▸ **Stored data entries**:
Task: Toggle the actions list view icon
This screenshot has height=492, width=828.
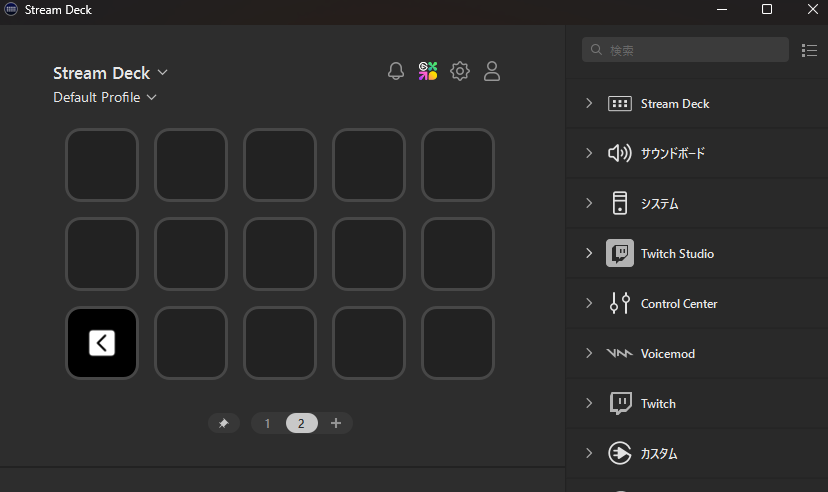Action: point(810,50)
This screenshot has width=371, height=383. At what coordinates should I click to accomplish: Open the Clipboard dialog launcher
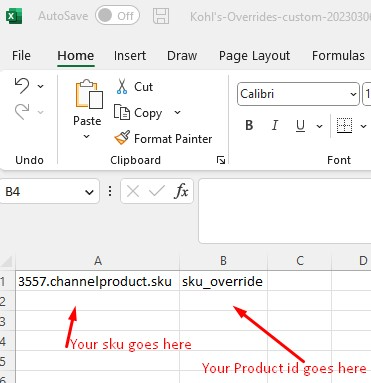221,160
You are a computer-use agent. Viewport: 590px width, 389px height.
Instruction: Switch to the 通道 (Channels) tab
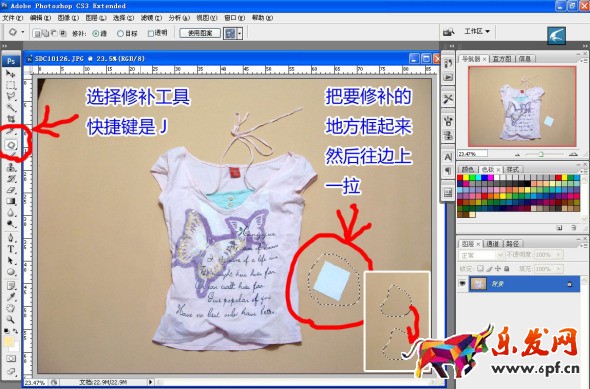[493, 244]
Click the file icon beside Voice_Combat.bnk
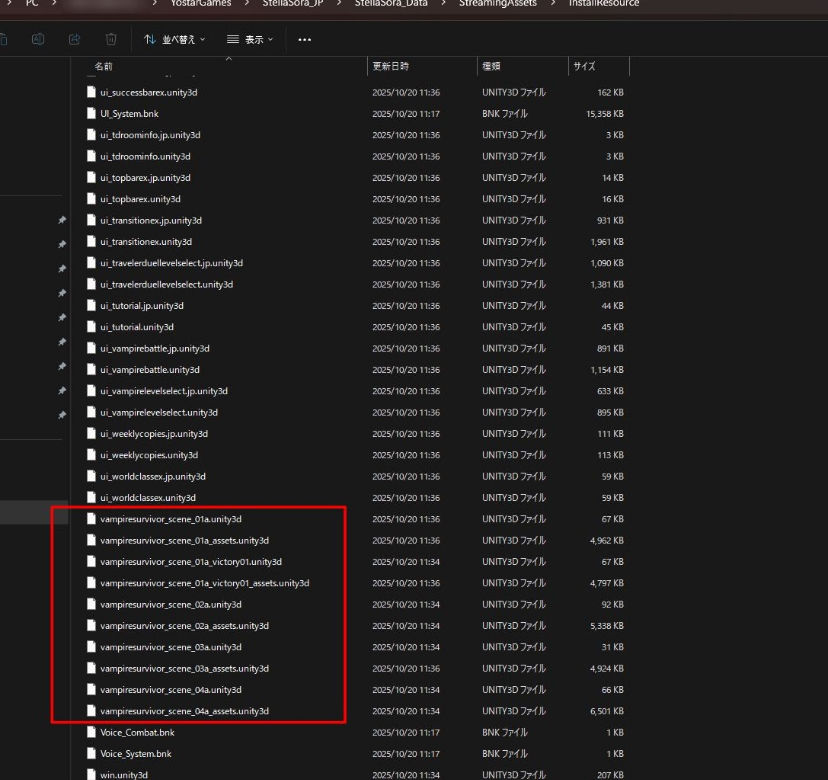This screenshot has width=828, height=780. point(91,732)
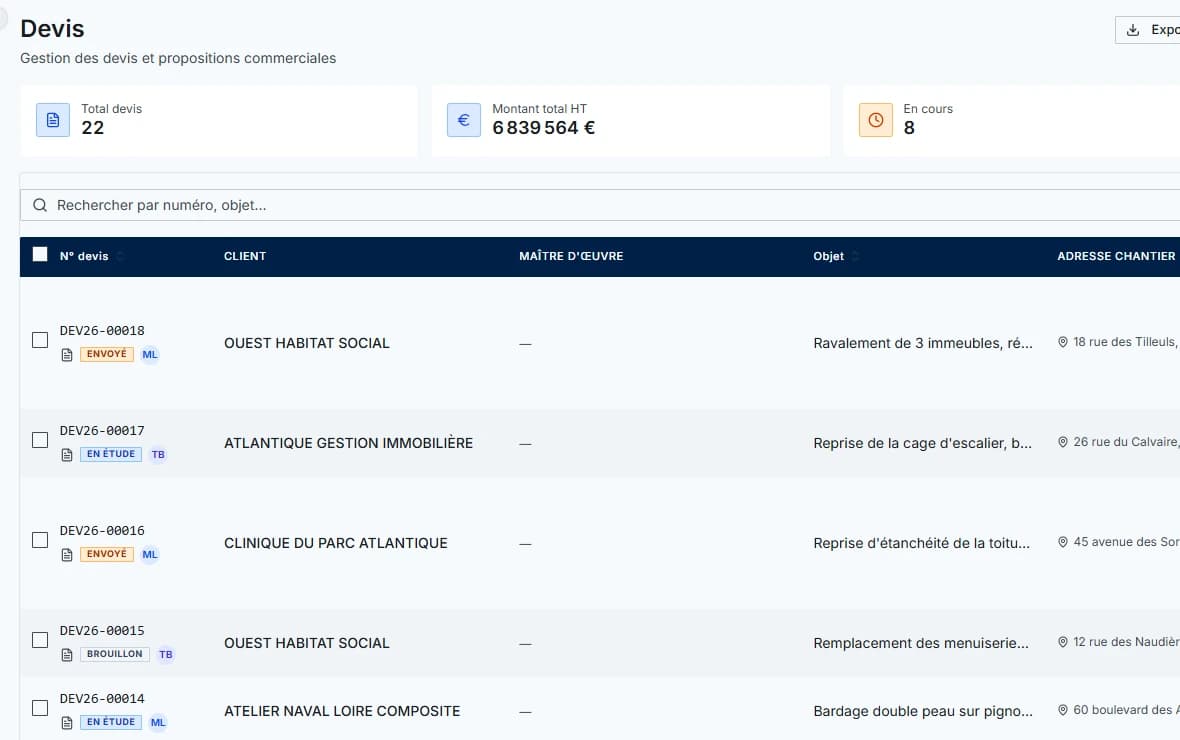The image size is (1180, 740).
Task: Tick the checkbox for DEV26-00018
Action: 40,340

▸ **TASK TO COMPLETE**: Leave the pictures out. Repeat every entry above exactly.

▸ **RESPONSE BELOW**:
Task: Toggle the actions list view icon
This screenshot has height=492, width=828.
Action: point(810,50)
This screenshot has width=371, height=383. At what coordinates should I click to accomplish: Open the Clipboard dialog launcher
221,160
You are a computer-use agent. Viewport: 590px width, 389px height.
Instruction: Switch to the 通道 (Channels) tab
[493, 244]
Click the file icon beside Voice_Combat.bnk
This screenshot has width=828, height=780. point(91,732)
The image size is (1180, 740).
Task: Tick the checkbox for DEV26-00018
Action: 40,340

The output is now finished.